### DATA SUPPLIED
[Start of section]

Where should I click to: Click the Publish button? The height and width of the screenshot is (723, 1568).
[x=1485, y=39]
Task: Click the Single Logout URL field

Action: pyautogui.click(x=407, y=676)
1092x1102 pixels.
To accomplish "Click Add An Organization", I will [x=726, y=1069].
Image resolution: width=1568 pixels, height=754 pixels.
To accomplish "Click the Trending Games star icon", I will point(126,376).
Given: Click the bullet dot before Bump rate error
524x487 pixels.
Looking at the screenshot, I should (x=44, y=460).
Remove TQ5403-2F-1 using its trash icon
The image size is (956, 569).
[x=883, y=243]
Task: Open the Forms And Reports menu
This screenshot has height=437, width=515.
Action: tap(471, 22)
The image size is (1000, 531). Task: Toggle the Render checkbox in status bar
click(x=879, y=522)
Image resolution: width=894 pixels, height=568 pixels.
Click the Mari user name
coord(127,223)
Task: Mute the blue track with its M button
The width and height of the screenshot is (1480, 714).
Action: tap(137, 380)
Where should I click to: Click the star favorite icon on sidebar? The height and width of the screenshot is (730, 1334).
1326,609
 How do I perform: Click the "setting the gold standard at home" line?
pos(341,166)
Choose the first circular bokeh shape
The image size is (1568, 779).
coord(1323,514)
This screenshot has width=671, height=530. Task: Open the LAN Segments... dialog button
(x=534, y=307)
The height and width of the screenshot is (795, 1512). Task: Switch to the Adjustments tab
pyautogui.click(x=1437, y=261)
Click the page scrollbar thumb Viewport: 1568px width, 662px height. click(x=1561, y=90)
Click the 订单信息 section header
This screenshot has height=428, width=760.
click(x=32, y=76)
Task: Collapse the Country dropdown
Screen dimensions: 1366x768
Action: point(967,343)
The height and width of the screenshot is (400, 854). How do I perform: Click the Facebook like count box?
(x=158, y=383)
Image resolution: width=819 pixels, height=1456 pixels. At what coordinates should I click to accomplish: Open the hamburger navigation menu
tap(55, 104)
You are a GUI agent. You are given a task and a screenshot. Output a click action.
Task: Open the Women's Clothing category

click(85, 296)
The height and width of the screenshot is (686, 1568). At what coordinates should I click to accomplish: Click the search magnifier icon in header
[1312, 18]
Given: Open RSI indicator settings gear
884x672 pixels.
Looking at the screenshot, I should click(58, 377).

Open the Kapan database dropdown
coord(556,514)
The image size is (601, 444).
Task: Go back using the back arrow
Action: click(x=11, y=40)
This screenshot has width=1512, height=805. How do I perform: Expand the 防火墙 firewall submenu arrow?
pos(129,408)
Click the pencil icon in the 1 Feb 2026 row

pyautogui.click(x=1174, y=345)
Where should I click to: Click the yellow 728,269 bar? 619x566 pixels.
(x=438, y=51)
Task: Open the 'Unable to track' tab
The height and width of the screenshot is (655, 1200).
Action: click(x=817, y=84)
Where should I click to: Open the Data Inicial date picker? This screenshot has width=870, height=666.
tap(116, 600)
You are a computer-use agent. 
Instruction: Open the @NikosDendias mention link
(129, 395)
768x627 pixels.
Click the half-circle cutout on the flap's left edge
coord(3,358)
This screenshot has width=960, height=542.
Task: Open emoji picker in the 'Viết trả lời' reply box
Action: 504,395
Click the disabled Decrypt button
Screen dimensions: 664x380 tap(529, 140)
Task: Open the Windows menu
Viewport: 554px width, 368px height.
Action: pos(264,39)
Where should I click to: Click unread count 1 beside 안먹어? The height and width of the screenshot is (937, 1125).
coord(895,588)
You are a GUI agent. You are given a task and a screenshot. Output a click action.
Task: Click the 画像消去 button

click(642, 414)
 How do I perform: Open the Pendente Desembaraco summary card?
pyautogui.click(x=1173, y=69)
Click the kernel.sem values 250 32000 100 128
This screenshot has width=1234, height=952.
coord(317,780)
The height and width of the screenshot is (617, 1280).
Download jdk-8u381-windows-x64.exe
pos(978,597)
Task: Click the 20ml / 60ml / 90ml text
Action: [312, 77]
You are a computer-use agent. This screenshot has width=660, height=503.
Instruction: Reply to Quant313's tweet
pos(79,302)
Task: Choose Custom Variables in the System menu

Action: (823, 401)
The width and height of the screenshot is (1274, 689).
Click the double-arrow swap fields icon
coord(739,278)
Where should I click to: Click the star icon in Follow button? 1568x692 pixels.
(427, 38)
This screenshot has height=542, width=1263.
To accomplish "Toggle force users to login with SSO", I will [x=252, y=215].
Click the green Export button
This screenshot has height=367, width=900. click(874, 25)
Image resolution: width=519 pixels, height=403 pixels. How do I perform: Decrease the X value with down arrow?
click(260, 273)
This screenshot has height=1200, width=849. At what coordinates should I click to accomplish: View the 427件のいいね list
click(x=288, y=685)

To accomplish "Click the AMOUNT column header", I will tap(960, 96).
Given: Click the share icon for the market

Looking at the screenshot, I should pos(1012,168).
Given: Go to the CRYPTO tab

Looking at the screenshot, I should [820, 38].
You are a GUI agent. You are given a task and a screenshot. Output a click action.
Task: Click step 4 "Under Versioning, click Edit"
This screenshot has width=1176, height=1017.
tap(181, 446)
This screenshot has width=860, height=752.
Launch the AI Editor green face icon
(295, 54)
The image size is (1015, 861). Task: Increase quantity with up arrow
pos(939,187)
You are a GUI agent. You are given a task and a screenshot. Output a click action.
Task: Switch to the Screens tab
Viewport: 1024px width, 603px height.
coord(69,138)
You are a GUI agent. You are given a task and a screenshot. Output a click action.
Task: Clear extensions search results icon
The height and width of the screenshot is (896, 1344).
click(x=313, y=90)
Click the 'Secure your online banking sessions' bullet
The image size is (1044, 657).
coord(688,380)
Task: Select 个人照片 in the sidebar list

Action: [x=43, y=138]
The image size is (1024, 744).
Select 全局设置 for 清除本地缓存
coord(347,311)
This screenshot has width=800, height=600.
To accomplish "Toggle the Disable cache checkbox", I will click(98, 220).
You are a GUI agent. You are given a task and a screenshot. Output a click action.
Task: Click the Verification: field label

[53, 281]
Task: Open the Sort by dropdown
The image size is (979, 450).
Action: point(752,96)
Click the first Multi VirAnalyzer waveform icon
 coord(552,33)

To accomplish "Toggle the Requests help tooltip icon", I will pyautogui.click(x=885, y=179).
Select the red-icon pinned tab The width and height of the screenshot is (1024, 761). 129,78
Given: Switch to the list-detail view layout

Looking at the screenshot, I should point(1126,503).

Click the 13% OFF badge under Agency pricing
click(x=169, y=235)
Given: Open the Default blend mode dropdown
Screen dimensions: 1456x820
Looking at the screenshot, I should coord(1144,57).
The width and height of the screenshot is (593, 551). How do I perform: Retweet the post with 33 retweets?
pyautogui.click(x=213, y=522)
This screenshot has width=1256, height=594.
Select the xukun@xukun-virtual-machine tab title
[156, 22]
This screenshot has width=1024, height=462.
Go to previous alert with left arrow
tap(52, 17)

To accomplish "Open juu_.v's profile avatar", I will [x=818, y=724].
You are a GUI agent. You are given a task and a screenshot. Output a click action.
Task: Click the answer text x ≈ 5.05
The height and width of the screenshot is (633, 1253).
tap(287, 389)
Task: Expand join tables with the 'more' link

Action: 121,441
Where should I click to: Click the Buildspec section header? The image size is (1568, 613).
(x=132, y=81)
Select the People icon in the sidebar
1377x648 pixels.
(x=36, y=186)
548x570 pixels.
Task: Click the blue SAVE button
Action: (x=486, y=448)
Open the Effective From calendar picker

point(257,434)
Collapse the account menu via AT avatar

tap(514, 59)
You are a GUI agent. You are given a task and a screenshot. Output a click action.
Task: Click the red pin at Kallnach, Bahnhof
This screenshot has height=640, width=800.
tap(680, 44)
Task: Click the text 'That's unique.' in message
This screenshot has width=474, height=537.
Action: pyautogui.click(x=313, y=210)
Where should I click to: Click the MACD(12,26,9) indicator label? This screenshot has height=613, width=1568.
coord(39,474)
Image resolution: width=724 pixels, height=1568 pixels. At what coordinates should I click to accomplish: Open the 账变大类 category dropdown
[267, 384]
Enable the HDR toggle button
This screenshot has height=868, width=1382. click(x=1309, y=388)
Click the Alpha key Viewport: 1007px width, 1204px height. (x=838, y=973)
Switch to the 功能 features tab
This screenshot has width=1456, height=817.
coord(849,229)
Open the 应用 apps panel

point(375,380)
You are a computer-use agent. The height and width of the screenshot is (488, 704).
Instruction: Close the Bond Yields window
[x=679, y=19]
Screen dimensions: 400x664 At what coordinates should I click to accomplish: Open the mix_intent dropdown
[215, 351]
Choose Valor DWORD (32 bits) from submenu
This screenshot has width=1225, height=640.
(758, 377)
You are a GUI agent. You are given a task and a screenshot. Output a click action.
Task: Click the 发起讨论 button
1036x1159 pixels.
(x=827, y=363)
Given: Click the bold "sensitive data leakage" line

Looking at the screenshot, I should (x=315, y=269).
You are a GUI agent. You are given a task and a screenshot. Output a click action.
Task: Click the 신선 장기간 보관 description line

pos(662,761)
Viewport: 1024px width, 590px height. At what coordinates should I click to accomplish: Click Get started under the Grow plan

[End of section]

### DESCRIPTION OF THE TASK
Line count for the string "bullet": state how many lines in the data contain it, and output nothing else.

### ANSWER BELOW
2